Bentuk Dukungan Korea Utara kepada Iran
Jika dirangkum, dukungan Korut kepada Iran selama konflik dengan Israel terbagi dalam tiga bentuk utama:
Dukungan Diplomatik
Korut secara terbuka mengecam serangan Israel, menyebutnya sebagai kejahatan terhadap kemanusiaan, serta menilai Israel sebagai ancaman bagi perdamaian dunia.Dukungan Militer
Pyongyang menyatakan siap membantu Iran jika gencatan senjata dilanggar. Walau belum jelas bentuknya, dukungan diyakini melibatkan teknologi militer, rudal, dan pelatihan khusus.Kerjasama Historis
Sejak lama, Korut telah menjadi pemasok senjata bagi Iran. Selain itu, hubungan keduanya juga meliputi transfer teknologi pertahanan yang mampu menutup celah akibat sanksi internasional.
Implikasi Global
Dukungan Korea Utara terhadap Iran tidak hanya menjadi isu bilateral, melainkan juga menimbulkan kekhawatiran di tingkat global. Amerika Serikat dan sekutunya tentu tidak akan tinggal diam melihat adanya potensi aliansi militer baru yang melibatkan Korut, Iran, serta Rusia. Situasi ini memperlihatkan semakin tajamnya polarisasi geopolitik dunia, di mana blok Barat berhadapan dengan negara-negara yang kerap disebut “musuh tradisional” mereka.
Meski masih bersifat simbolis, pernyataan Korut cukup menggema di panggung internasional. Dengan reputasi negara yang memiliki kemampuan rudal nuklir, setiap janji bantuan militer dari Pyongyang tidak bisa dipandang sebelah mata. Bahkan, tanpa tindakan nyata sekalipun, dukungan moral dari Korut sudah memberikan sinyal kuat kepada Israel dan Barat bahwa Iran tidak sendirian.
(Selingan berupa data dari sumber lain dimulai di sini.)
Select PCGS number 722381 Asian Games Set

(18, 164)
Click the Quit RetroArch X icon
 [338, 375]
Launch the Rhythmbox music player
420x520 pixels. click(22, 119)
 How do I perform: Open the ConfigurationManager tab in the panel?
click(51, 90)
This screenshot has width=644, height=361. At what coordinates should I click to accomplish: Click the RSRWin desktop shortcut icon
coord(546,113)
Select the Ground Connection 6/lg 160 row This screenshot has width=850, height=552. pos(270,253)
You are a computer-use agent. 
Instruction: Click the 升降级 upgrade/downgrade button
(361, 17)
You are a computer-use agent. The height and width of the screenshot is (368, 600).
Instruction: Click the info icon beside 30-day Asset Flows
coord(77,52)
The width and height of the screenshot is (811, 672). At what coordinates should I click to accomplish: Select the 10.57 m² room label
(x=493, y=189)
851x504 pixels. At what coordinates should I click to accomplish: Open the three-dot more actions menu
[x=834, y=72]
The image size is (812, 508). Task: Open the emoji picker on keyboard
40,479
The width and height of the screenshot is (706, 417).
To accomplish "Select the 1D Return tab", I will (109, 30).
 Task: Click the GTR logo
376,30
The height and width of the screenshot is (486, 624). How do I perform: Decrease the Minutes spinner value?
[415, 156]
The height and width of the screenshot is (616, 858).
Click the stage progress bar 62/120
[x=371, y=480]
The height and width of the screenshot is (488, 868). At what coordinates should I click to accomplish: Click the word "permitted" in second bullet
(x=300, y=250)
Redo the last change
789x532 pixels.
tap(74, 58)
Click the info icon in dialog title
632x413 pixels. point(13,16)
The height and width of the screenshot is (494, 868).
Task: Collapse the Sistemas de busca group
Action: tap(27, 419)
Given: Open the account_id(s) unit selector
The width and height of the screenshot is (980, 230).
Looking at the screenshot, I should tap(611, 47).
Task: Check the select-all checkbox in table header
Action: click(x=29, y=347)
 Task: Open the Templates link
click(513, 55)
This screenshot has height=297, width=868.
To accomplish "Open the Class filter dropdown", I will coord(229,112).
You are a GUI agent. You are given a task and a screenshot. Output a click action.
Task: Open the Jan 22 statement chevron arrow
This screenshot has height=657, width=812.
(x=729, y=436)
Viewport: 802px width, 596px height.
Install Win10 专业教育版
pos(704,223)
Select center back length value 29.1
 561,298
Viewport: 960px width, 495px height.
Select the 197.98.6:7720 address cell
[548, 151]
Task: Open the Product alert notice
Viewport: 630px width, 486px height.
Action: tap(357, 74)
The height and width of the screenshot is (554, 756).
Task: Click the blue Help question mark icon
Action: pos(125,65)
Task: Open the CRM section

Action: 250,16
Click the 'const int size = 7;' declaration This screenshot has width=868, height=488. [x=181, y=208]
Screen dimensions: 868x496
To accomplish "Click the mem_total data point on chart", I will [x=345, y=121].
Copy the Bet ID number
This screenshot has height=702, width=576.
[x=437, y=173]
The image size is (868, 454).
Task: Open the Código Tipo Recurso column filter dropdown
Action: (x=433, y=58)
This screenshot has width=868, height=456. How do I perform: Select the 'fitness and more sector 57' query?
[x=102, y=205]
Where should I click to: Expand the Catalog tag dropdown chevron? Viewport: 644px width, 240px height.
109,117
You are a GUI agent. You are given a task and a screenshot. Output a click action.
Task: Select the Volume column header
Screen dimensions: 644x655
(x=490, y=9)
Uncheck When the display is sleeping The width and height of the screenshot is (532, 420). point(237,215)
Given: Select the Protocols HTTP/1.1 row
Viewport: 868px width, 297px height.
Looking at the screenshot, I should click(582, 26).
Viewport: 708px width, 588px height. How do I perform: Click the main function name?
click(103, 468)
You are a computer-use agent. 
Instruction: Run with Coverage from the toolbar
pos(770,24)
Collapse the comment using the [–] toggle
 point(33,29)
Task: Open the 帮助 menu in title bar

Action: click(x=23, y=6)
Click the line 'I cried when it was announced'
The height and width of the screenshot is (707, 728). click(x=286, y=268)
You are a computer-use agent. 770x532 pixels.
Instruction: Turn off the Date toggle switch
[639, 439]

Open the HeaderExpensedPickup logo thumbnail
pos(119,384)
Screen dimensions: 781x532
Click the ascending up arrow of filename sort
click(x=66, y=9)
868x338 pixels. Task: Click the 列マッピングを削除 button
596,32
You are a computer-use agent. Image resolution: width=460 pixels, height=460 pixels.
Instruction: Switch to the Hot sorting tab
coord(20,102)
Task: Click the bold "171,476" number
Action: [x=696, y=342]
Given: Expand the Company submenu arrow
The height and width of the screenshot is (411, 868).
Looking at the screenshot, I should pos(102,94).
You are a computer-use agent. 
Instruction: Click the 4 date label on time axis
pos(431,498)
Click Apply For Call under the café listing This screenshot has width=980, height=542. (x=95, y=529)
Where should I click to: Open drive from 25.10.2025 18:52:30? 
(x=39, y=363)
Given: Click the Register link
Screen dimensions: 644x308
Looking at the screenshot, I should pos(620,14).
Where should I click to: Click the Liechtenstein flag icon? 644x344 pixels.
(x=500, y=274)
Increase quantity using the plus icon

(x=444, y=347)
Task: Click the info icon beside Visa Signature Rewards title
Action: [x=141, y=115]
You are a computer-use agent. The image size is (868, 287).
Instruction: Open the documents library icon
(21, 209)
Secara keseluruhan, dukungan Korea Utara kepada Iran pada periode konflik Juni–Juli 2025 mencerminkan perpaduan antara solidaritas politik, retorika keras, dan potensi bantuan militer. Dari pernyataan resmi yang mengecam agresi Israel, hingga janji membantu jika gencatan senjata dilanggar, Korut menunjukkan posisinya secara tegas.
Meskipun detail dukungan militer belum diungkap, sejarah panjang kerja sama antara kedua negara memberi alasan kuat untuk mempercayai bahwa komitmen Pyongyang bukan sekadar omongan. Situasi ini pada akhirnya menambah kerumitan peta konflik di Timur Tengah, sekaligus mengingatkan dunia bahwa setiap langkah dalam krisis regional dapat dengan cepat berimbas ke geopolitik global.